The exact target is not known, but speculation tends to settle on the Bushehr civilian nuclear power plant and the Natanz enrichment plant, leading to the more speculative conclusion that Israel or the United States is responsible for it. Both have stated that they are using various means to attempt sabotage of Iran's nuclear infrastructure.
But let's look at another possibility: Russia. Russia has direct access to the Bushehr plant, since they are supplying it. Russia also has a great concentration of outstanding computer programmers, many of which have taken to the production of malware. Russia is a prime suspect in the distributed denial of service attacks in Estonia during the controversy over a Soviet monument in Tallinn and in Georgia during their short war. So a motive for the attack in Iran might be to test another sort of attack, against industrial infrastructure. Relations between Russia and Iran over Bushehr have been rocky over the many years it has taken to build the reactor; that's why it has taken so long.
If the code was furnished by Israel or the United States with the intention of harming a particular plant, it is highly irresponsible to make the code in the form of a worm, which can propagate itself. The ultimate protection against computer infection, of course, is the air gap: if a computer isn't connected to any other computers, it can't be infected. The air gap is used for security in many industrial plants. But memory sticks can be infected, and they can transmit the worm, which seems to be the main route of Stuxnet infection.

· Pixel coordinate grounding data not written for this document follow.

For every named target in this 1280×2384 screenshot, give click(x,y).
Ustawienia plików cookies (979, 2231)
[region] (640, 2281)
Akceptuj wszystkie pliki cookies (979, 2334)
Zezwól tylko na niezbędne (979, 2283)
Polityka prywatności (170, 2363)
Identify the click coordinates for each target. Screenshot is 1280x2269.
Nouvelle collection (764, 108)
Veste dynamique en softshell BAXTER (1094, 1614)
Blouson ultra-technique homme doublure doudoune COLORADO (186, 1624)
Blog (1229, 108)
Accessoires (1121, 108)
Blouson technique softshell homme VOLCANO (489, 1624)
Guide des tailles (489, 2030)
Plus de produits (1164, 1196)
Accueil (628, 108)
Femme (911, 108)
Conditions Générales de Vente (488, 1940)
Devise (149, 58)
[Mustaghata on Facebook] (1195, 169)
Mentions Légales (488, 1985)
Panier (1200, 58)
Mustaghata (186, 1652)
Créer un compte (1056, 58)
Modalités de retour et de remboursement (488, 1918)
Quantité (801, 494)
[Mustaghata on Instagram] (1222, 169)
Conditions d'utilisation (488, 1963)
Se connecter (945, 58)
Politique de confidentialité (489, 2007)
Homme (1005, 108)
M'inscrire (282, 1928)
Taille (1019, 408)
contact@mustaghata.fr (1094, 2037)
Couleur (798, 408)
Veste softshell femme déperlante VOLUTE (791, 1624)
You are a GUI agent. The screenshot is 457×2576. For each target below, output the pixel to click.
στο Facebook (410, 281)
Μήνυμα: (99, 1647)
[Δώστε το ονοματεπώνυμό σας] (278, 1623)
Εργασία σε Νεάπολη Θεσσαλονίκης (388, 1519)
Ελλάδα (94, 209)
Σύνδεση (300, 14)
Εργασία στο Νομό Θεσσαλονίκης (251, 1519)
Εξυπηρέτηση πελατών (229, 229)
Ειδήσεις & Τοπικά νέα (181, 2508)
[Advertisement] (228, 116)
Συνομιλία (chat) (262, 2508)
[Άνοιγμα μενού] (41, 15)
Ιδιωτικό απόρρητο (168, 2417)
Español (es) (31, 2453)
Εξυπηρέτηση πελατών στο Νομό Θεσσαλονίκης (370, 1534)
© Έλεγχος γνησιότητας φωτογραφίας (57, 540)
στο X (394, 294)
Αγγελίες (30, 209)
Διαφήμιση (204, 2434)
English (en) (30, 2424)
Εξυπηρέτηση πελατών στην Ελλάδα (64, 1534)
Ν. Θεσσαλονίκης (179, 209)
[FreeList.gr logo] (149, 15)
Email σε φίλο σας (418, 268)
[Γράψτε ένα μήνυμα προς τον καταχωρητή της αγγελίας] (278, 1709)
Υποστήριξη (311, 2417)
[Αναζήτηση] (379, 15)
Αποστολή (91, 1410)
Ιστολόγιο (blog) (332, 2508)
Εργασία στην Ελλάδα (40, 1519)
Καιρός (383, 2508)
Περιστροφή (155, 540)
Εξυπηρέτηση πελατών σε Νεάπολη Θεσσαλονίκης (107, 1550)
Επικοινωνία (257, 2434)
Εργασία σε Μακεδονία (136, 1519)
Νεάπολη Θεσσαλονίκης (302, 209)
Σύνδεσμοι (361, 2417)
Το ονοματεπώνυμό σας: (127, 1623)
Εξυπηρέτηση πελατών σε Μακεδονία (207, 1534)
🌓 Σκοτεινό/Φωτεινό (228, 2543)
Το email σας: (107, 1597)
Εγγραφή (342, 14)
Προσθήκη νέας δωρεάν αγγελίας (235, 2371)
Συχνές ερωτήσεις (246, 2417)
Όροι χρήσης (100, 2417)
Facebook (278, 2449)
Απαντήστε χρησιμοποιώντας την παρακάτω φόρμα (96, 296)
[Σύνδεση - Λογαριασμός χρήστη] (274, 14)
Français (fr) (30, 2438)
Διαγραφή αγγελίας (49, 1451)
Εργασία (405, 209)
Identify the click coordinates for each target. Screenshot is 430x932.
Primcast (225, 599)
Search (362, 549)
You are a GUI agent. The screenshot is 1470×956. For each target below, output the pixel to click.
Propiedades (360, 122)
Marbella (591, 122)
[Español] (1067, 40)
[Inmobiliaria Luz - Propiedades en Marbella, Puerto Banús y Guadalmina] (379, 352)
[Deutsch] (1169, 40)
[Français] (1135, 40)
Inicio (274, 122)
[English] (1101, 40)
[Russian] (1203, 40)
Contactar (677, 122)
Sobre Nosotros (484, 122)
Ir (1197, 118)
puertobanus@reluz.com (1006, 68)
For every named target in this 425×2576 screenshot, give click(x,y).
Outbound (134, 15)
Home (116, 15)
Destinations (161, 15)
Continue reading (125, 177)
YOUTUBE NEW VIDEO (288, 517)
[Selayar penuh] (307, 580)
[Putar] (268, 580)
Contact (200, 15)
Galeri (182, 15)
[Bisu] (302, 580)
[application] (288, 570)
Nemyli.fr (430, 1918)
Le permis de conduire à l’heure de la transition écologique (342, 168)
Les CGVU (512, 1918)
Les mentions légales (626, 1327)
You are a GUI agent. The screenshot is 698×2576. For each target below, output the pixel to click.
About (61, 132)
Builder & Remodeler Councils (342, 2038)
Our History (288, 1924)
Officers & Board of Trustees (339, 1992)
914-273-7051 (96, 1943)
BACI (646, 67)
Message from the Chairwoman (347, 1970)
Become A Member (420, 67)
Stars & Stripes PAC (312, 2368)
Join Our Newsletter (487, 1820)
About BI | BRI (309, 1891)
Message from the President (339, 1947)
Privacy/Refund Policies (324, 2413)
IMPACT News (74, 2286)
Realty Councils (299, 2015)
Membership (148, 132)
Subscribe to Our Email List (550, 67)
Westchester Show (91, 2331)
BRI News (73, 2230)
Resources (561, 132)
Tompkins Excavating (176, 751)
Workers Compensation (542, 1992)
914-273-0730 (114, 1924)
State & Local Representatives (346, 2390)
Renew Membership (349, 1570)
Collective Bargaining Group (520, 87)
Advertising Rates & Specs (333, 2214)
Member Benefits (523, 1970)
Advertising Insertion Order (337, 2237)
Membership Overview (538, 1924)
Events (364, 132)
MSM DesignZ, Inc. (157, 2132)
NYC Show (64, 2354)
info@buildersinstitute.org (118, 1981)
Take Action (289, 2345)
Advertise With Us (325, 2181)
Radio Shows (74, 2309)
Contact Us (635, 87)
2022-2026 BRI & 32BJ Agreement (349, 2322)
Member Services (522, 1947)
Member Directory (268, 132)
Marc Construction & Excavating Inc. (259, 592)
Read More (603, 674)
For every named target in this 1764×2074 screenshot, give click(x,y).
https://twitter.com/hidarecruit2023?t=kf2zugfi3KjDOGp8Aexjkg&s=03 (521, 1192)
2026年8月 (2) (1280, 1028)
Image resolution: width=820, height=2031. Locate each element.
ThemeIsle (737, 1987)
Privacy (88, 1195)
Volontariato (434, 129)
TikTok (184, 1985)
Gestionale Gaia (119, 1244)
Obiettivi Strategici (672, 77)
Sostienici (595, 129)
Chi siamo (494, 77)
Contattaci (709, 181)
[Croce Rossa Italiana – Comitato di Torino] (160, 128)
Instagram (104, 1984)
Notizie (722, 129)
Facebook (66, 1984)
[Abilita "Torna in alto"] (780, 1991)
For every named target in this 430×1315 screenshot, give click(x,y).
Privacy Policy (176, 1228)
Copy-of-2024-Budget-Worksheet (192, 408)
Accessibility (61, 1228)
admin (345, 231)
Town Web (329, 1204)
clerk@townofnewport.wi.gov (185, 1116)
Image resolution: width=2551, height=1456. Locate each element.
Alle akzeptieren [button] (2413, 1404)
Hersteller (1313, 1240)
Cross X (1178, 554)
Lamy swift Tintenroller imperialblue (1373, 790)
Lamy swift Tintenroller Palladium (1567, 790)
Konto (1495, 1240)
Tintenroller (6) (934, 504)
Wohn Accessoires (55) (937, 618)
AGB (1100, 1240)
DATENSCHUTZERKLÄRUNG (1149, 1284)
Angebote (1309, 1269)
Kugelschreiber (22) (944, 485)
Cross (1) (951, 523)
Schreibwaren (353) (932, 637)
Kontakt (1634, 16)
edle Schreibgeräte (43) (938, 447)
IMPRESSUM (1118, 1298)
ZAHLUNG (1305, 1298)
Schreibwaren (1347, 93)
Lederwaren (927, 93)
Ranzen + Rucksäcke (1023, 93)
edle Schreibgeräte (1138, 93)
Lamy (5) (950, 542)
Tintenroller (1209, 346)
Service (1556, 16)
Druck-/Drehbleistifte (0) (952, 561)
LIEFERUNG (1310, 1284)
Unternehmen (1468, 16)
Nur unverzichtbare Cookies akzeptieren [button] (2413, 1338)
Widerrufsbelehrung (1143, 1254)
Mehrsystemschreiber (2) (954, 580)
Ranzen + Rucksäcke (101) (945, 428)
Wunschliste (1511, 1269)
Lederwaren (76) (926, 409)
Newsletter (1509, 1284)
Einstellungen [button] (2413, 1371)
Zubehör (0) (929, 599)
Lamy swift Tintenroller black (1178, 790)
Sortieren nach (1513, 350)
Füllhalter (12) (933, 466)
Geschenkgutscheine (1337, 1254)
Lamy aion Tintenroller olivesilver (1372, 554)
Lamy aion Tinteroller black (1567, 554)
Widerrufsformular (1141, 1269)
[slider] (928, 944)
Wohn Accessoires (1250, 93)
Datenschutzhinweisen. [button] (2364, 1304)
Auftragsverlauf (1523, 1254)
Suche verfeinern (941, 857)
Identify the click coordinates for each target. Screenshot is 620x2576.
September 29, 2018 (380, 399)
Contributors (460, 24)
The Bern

So why make a worm? It could be that the perpetrators didn't have access to the targeted facility, in which case infection would be necessary. Or perhaps the perpetrators wanted to trace the routes of infection, which might provide some clues as to who might be providing questionably-legal support to Iran's nuclear program. Transmission via memory sticks would be slow enough to outline the importance of various providers. The Guardian provides a map. Interesting connections to India and Indonesia.
Stuxnet is one more demonstration of how difficult cyberwarfare is. Estonia was inconvenienced for a week or two; the attack on Georgia seemed to be less effective. Siemens is introducing correctives to Stuxnet. Warfare has to be more than a one-off, but it is in the nature of an attack to be noticed, and, once noticed, responded to. A great many non-governmental individuals and organizations have as much fun countering malware as others do developing it, and governments have their resources as well. Like the attacks on Estonia and Georgia, Stuxnet is very difficult to trace to its perpetrator, perhaps impossible. So there is no retaliation. And transmissible malware can blow back on the perpetrator. Looks like there are Stuxnet infections in all the major suspects.
Defense works. Sticking possibly infected memory sticks into USB ports is dumb; the air gap applies to memory sticks too. And there are better defenses that most of us have on our home computers. As malware does its damage, it is detected and countered, an emerging and evolutionary process rather than a catastrophe.